Kukira aku telah mati, Bu. Saat kubuka mata, semuanya putih. Aku menyangka telah berada di dunia lain yang tak kukenal. Namun setelah kubuka mata lebar-lebar dan kuedarkan pandangan, orang-orang itu menghampiriku dengan wajah iba. Pak Amir bersama istrinya yang baik hati, Bu Tuti, Mbak Ida, dan banyak dari tetangga-tetangga kita. Saat itu aku baru sadar, aku belum mati. Aku di rumah sakit. Saat kutanya perihal bapak dan Alfin, mereka semua berkasak-kusuk sebentar, lalu menyuruhku untuk bersabar.
Aku selalu bertanya-tanya sendiri di hatiku sebelum akhirnya Bu Tuti memberiku sebuah jawaban. Dia mengelus-ngelus kepalaku sambil berucap,
“Kamu yang sabar, Nak. Alfin dan Bapakmu telah tiada…”

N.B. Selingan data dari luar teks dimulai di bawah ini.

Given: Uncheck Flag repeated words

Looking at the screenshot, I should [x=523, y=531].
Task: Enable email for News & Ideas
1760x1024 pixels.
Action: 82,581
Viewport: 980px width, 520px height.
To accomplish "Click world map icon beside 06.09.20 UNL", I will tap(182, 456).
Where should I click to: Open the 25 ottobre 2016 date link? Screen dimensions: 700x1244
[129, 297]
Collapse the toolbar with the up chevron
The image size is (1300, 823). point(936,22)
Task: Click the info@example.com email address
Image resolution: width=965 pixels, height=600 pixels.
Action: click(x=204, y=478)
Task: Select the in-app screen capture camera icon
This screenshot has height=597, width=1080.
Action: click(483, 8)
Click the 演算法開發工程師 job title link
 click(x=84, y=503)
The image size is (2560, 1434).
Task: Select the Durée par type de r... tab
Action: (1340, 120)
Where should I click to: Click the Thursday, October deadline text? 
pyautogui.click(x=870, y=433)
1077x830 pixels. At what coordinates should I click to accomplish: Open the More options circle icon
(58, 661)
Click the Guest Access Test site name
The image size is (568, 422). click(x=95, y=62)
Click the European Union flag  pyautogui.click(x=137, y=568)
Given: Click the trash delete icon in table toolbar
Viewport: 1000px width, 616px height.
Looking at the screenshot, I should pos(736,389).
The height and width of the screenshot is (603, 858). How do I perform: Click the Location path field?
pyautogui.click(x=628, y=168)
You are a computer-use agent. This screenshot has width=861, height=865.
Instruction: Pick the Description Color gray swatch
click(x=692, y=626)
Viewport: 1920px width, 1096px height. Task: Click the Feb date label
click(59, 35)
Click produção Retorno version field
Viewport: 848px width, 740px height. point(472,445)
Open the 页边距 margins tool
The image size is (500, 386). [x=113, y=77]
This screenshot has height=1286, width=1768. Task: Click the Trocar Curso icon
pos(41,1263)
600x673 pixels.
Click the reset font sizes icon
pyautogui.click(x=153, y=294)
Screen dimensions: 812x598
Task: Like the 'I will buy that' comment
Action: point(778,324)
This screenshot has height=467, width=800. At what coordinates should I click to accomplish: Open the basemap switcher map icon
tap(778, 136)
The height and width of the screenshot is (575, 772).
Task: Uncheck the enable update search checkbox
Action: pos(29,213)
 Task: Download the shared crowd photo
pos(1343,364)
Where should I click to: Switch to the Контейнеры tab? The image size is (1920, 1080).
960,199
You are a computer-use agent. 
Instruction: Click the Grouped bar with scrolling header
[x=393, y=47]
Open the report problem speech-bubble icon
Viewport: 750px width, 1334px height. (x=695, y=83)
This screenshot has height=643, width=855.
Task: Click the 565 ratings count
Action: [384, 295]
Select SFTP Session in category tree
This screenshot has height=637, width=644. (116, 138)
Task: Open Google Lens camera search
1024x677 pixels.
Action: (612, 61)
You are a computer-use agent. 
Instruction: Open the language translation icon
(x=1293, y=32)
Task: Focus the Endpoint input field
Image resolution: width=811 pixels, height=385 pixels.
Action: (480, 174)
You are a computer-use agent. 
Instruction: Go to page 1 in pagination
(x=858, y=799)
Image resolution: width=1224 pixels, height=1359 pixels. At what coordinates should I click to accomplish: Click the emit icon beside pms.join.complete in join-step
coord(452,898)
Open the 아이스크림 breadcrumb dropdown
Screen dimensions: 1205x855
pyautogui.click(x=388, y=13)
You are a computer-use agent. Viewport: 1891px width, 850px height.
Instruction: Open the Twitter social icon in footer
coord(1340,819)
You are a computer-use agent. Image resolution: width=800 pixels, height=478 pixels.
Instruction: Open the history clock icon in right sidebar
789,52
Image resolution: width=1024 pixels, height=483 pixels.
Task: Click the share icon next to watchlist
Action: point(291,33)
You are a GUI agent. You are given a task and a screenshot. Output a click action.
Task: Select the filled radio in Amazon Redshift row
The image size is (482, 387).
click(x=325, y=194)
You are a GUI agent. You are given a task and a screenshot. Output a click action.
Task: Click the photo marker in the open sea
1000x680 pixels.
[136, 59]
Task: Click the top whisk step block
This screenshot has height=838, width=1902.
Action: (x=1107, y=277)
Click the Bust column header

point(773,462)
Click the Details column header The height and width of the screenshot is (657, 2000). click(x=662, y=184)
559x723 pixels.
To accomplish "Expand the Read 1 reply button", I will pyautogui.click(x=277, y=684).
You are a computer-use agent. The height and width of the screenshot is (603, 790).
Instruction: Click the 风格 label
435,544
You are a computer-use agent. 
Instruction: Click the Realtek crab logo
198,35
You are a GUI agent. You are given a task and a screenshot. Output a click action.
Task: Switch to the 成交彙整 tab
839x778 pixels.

Aku masih begitu hafal kata-kata itu hingga kini. Kata-kata yang membuatku terkesiap dan menangis, menyesali semua apa yang terjadi. Bukan hanya itu yang membuatku terluka. Di saat Bu Tuti mengelus-elus kepalaku, aku teringat satu hal, saat Bapak juga mengelus-elus kepalaku sebelum aku terlelap di malam itu. Rencana akan menjenguk Ibu tanpa diketahui Alfin. Itulah yang semakin membuatku terpukul hingga kini.
Dan kini, kutullis surat ini untuk Ibu. Aku harap, Ibu tidak akan shok mendengar semua kisahku ini. Bu, saat ini aku ingin menjadi seperti anak kecil lagi. Aku rindu belaian lembut Ibu yang mengelus pelan kepalaku. Aku meindukanmu, Bu. Sangat-sangat rindu.
Salam rindu dari anakmu yang tinggal seorang diri ini,
Alfi.
Ada yang sakit di dadaku. Perih sekali. Semakin perih. Dan aku tak kuat lagi menahan sakit ini. Semuanya seakan berputar di sekelilingku. Aku tersungkur, namun dada ini masih saja sakit, semakin perih. Semuanya semakin cepat saja berputar. Semuanya seakan buram, terus memburam. Dan akhinya, gelap.